Thursday, 16 September 2010
Mervyn King backs the Tax Justice campaign?
Mervyn King addressed the TUC yesterday. Much of what he said - and the reaction to it - was fairly predictable (and there's a good report in the Morning Star).
However, King - who had assiduously avoided commenting on policy with a stock line "that's not for me to comment" - gave the tax justice campaign a shot in the arm with his cagey endorsement of the question put by PCS President Janice Godrich.
With the annual tax gap estimated to be around £120 billion, Janice asked if Mr King agreed with the union that tax loopholes should be closed, HM Revenue and Customs should increase staff rather than cut them and decisive action should be taken against tax evaders.

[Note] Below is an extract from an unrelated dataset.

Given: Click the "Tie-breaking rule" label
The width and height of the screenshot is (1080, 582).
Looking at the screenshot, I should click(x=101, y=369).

Each tax compliance officer brings in £658,000 of revenue.
Mr King said he could not comment on tax policy but that the case seemed "persuasive" and was "irresistably" put.

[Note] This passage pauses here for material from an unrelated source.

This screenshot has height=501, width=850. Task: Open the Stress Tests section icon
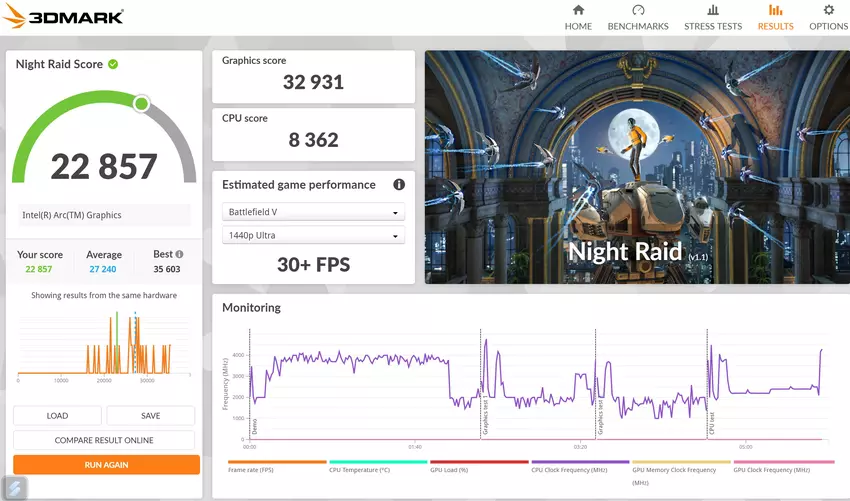(713, 11)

Speaking afterwards, Janice said: "We have seen recently the massive problems caused by staff cuts in HMRC and with billions of pounds in tax revenue going uncollected every year, it makes absolutely no sense to go even further.
"If the chancellor of the exchequer was persuaded by our arguments as Mr King seems to be, and had even a fraction of this money in his coffers, it would change the terms of the debate about public spending overnight.
"Collecting the tax that is owed, largely by very wealthy individuals and organisations, is part of the real alternative to the government’s cuts that are being driven by dogma rather than good economics."
With the endorsement of the establishment Mr King, the £120 billion tax gap must now be a priority for the coalition government in place of devastating public sector cuts
The tax gap, as part of the alternative to public spending cuts, was all over the TUC this week - as Richard Murphy blogs - and hopefully the issue may find its way into the debate again at Labour Party conference.